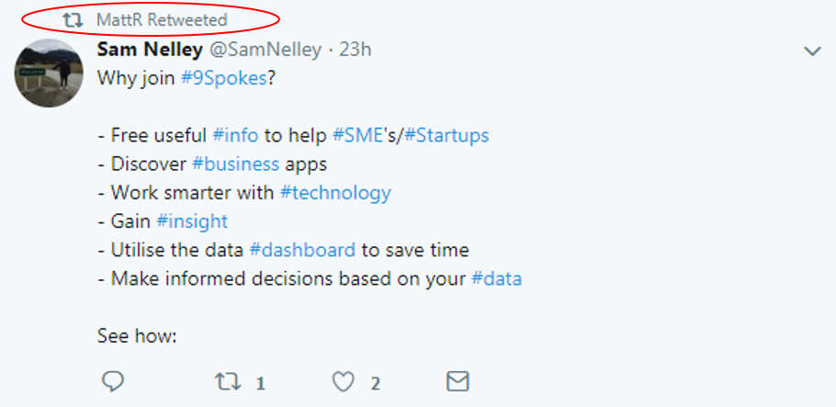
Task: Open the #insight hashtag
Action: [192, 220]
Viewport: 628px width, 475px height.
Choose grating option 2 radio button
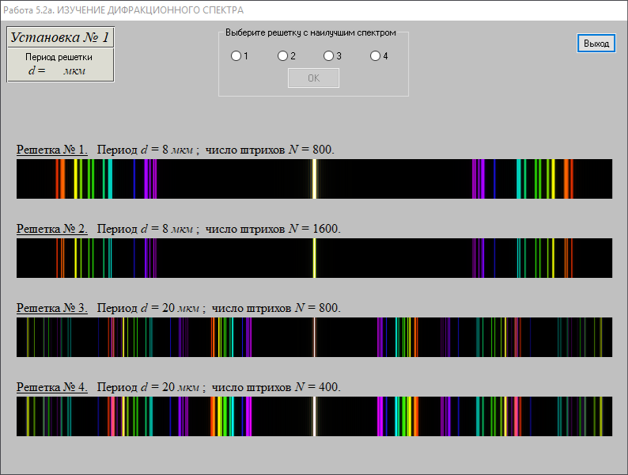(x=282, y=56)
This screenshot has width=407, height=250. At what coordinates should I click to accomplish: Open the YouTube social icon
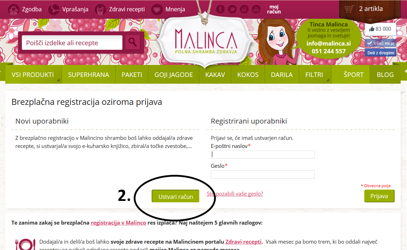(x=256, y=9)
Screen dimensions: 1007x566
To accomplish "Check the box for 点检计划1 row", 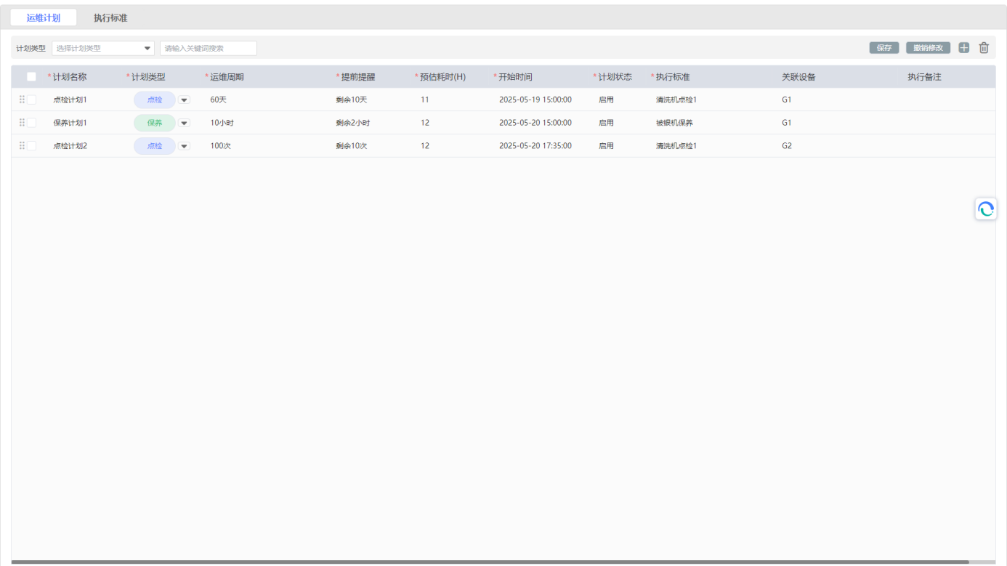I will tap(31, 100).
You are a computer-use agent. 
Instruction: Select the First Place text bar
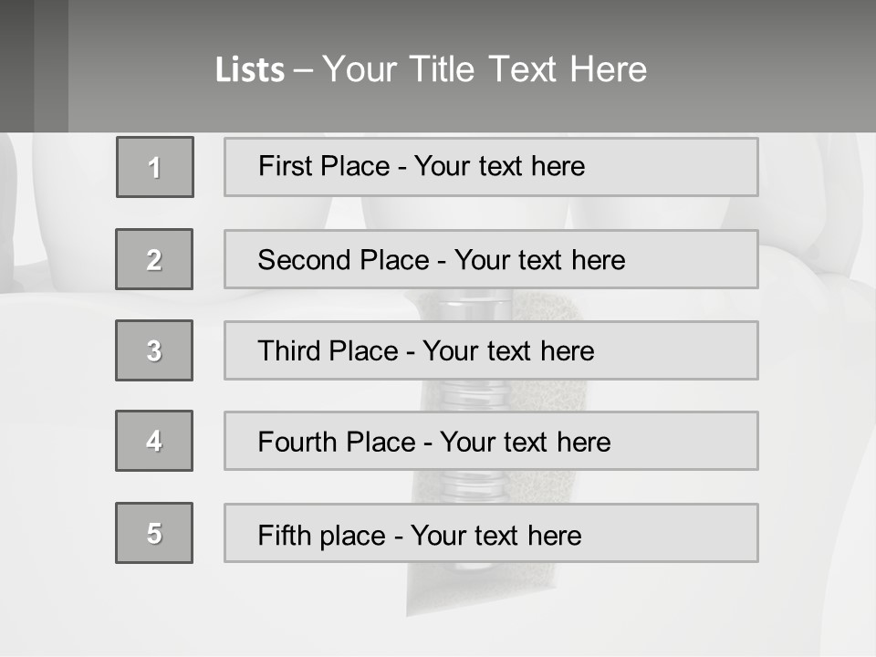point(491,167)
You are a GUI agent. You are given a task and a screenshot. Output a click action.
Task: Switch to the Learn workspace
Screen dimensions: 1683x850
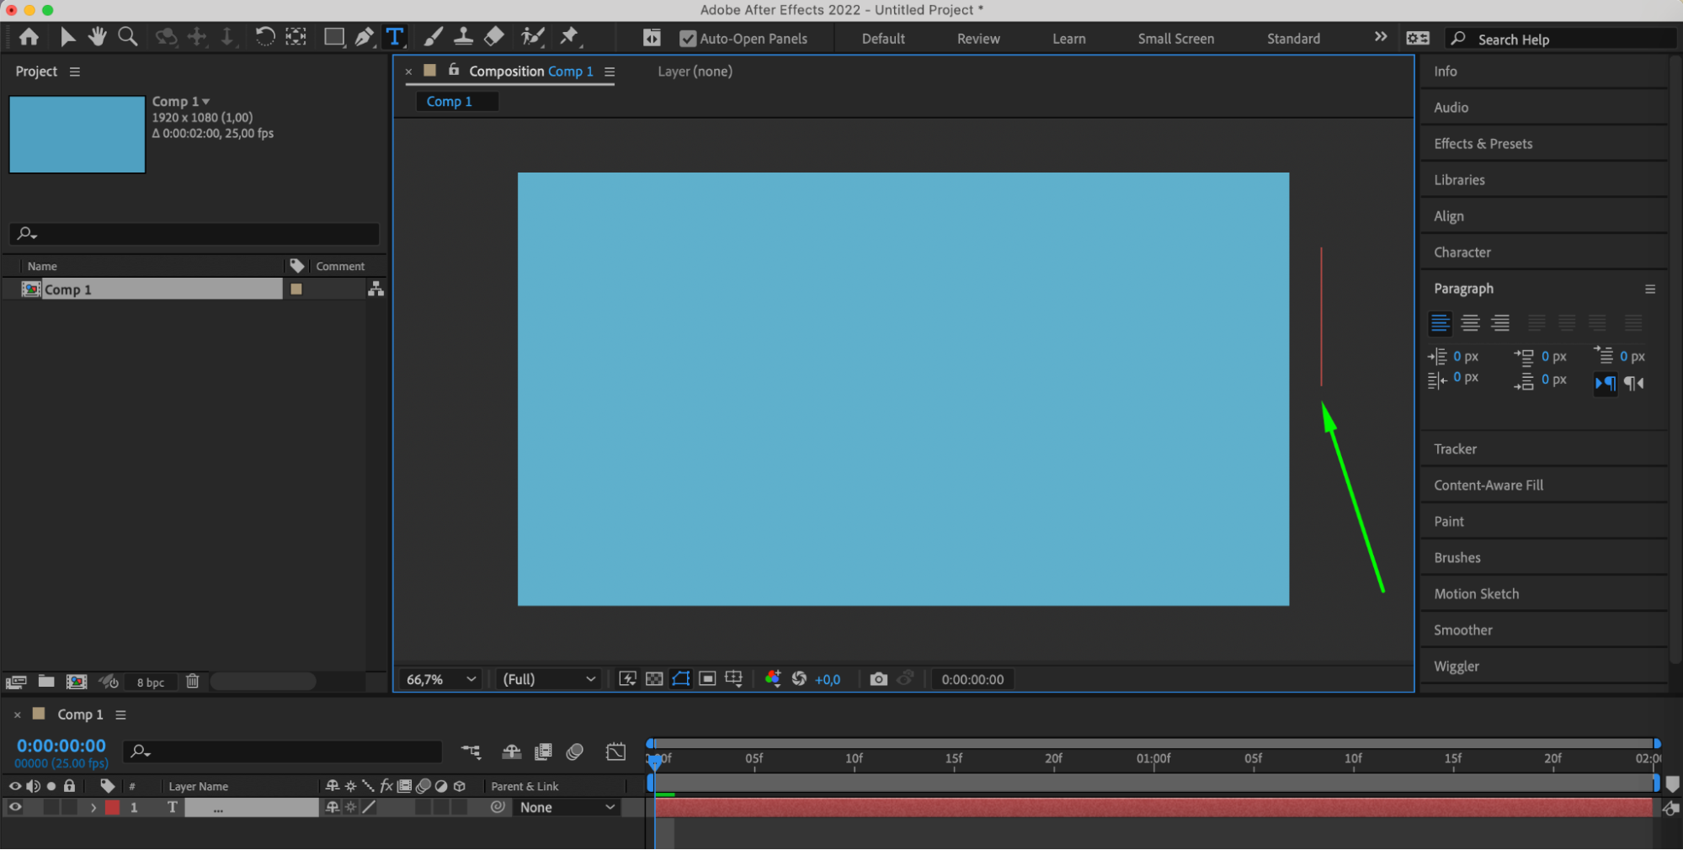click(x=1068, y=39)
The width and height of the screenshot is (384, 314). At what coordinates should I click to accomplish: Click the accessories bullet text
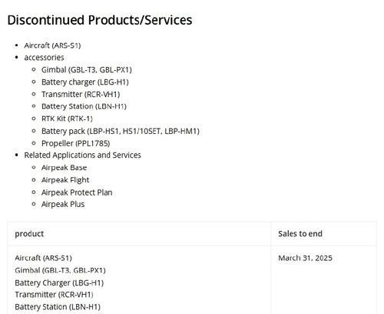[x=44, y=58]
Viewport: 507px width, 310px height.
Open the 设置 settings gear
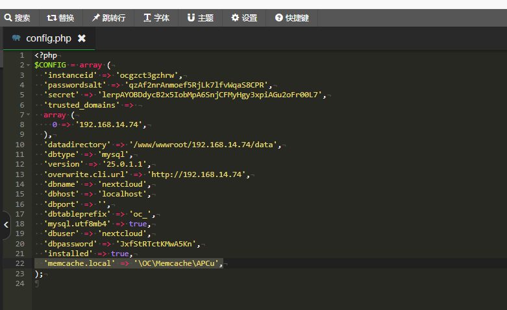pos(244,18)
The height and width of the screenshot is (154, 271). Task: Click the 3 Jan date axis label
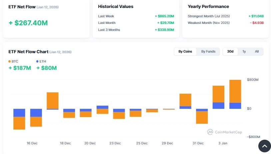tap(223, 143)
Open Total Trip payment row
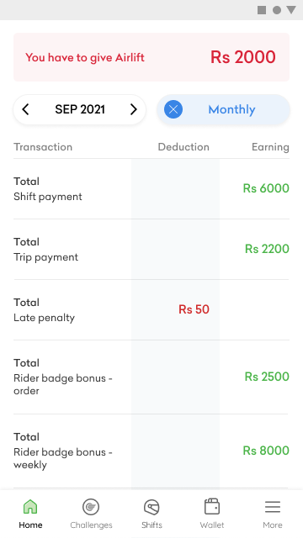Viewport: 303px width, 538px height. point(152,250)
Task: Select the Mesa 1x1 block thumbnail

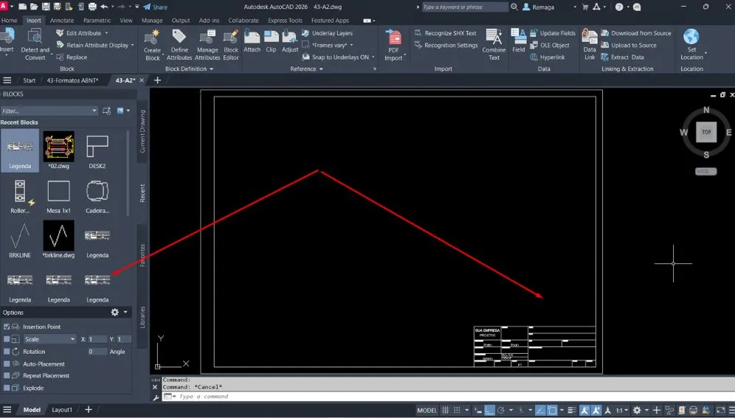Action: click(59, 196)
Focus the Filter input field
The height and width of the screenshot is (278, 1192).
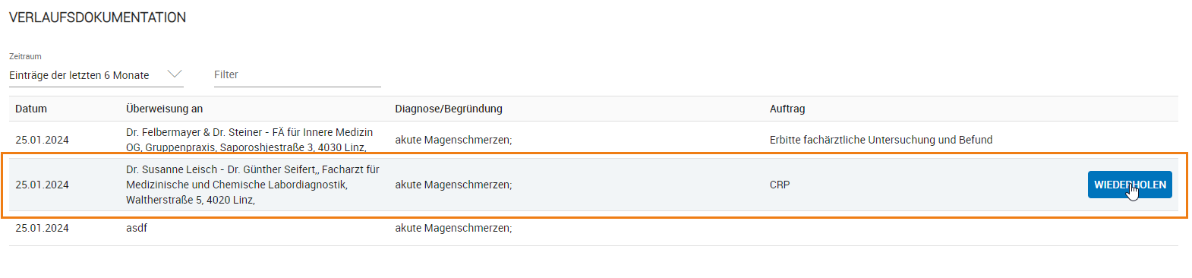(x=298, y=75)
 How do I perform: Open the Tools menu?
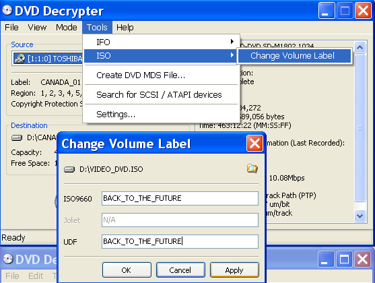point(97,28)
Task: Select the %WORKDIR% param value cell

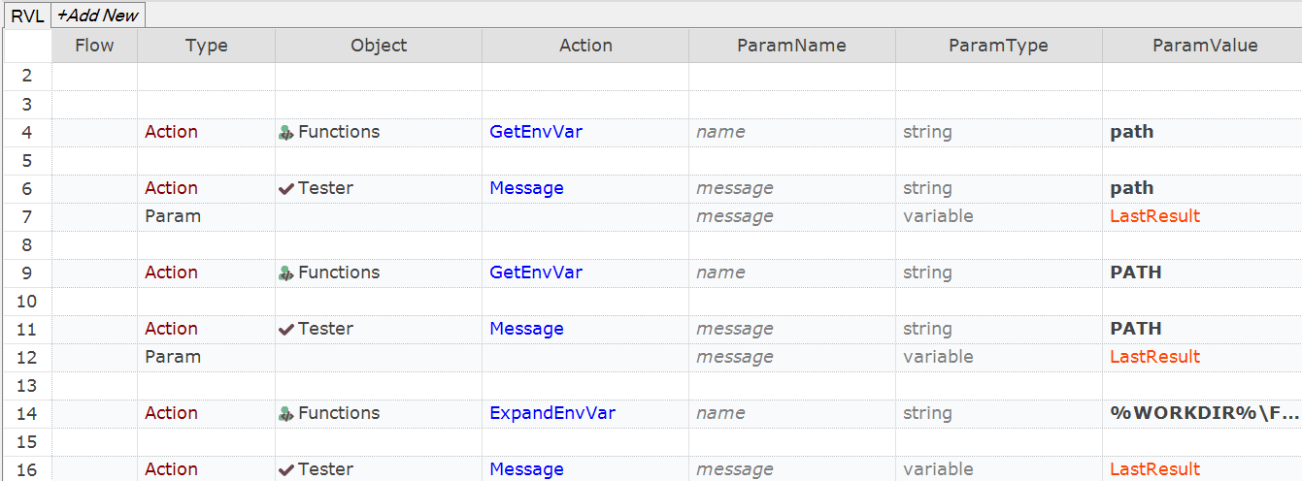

____

* _YOUR INSTRUCTIONS_:
What lines in the data above carry "agent"? Return them all.

* _EXPECTED OUTPUT_:
You are a computer-use agent. 
You are a GUI agent. You are given a task and a screenshot. Output a click action.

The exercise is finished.